Bytes.toString returns a Maybe String because not all byte sequences are valid UTF-8; Maybe.withDefault "" is fine for text fixture files. myRenderFunction is whatever pure function you are testing — no effects needed on that side, so it just goes in the let.

What happens when things go wrong

Situation Result
globalSetUp fails No suites run; program exits with error; globalTearDown does not run
setUpSuite fails Every test in the suite is marked Errored; tearDownSuite does not run
setUp fails That test is marked Errored; its tearDown does not run
Test body fails an assertion Test is marked Failed
Test body task errors Test is marked Errored
tearDown fails on a passing test Test becomes Errored
tearDown fails on an already-failed test Original failure is kept
tearDownSuite fails Recorded as a suite-level error alongside the test results
globalTearDown fails Program exits with error after the report is printed

All tests in a suite always run — there is no bail-out on first failure.

Other CLI flags

node app --junit-xml results.xml   # also write JUnit XML (useful in CI)

Design notes

Why another Gren test runner?

This gren-unit-node package exists because I wanted to include timing information and setup and teardown functions. So we can't run all the test tasks first and the evaulate the resulting Expectation values together. In the gren-unit-node model, the ordering and timing of individual steps matters:

  • Per-test setUp and tearDown. A tearDown that must release the resource its test acquired and do so before the next setUp runs.
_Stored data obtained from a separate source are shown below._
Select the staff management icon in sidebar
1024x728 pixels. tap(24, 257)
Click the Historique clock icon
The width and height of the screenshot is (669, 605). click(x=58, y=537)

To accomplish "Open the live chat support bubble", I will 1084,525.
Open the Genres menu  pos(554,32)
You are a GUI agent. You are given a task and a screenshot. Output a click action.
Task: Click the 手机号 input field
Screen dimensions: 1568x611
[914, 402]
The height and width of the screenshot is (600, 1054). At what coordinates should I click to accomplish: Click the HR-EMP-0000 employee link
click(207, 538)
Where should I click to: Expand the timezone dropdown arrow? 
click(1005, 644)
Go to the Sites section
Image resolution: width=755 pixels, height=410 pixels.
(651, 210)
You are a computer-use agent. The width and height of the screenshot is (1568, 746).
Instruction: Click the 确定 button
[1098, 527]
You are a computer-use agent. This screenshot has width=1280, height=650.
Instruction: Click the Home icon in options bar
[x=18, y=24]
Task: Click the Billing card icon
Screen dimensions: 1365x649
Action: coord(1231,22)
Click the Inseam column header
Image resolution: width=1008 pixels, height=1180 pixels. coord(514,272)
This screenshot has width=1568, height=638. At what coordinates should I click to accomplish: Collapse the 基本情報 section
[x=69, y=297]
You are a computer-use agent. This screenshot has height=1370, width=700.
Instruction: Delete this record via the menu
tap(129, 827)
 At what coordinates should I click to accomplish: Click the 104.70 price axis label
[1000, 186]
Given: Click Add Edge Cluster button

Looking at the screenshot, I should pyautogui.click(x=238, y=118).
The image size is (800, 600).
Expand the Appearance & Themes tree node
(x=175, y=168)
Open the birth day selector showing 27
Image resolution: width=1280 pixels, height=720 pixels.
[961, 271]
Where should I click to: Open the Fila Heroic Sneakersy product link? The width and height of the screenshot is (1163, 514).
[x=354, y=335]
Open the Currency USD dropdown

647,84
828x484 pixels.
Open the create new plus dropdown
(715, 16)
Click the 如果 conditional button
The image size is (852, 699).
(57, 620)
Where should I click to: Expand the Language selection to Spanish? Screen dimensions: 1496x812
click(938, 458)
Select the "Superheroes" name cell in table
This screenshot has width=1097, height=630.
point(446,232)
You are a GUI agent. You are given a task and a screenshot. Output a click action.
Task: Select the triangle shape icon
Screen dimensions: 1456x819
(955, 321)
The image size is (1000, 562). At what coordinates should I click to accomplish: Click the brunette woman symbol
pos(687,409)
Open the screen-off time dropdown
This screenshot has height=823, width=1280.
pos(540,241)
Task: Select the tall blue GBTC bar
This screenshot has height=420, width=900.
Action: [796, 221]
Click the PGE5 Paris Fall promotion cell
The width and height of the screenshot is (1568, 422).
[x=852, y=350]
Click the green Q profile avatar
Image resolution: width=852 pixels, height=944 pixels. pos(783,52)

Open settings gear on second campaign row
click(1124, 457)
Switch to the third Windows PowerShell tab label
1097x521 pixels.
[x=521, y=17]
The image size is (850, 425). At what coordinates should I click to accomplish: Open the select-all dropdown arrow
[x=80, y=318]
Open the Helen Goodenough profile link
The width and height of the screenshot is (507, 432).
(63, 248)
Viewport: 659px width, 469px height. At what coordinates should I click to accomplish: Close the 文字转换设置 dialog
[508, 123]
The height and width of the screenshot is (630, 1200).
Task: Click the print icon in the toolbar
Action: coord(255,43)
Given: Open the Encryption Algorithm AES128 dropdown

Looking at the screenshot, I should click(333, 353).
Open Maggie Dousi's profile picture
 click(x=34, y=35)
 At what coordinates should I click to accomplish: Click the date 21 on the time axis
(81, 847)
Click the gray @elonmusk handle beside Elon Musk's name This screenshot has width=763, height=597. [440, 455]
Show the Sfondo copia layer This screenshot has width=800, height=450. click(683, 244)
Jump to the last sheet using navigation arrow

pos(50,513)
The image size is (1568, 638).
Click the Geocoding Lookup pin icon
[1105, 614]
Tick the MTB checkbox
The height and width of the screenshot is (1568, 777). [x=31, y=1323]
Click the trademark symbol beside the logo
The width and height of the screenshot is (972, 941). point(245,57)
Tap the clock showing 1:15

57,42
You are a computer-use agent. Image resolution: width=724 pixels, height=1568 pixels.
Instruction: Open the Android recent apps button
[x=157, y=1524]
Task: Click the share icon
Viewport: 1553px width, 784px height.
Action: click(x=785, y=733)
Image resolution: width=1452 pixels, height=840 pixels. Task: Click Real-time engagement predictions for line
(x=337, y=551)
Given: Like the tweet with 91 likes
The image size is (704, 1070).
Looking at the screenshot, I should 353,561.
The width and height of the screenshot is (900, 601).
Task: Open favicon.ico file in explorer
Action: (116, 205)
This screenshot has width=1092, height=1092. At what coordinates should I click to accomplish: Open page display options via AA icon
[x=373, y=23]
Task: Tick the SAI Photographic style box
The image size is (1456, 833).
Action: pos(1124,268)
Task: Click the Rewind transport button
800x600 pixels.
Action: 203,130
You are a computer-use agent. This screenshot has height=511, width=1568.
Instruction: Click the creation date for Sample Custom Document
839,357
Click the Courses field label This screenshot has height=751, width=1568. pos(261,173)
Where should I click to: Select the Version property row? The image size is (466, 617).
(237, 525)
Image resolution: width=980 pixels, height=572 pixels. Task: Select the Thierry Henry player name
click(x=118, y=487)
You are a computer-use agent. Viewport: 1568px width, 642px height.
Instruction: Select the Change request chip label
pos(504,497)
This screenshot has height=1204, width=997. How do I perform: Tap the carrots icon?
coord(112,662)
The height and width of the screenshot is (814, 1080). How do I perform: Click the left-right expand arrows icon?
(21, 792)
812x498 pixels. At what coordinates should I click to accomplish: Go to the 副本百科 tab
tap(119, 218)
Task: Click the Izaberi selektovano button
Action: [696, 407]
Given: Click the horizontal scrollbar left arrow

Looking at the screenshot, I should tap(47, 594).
  • Setup failures as first-class outcomes. When setUp fails, the right behavior is to mark that test as Errored, skip its body entirely, and still run tearDown for any fixtures that did get created.

  • Per-test timing. Knowing how long each individual test took requires observing when each one starts and finishes, which is difficult to recover after a batch run.

  • Machine-readable output. JUnit XML and similar formats need per-test outcomes with lifecycle data attached — the same information that per-test timing requires.

gren-unit-node addresses these by owning a sequential loop over Task. Each test runs completely — setUp → body → tearDown — as a single composed Task before the next test begins. A failing setUp becomes a Task error the runner catches and records as an Errored outcome; tearDown is chained in a way that is structurally guaranteed to run even when the body fails.

The assertion API is the same: gren-unit-node reuses gren-lang/test's Expect.* matchers throughout, pulling structured failure information out of an Expectation via Test.Runner.getFailureReason. You do not need to learn a new assertion library to use it.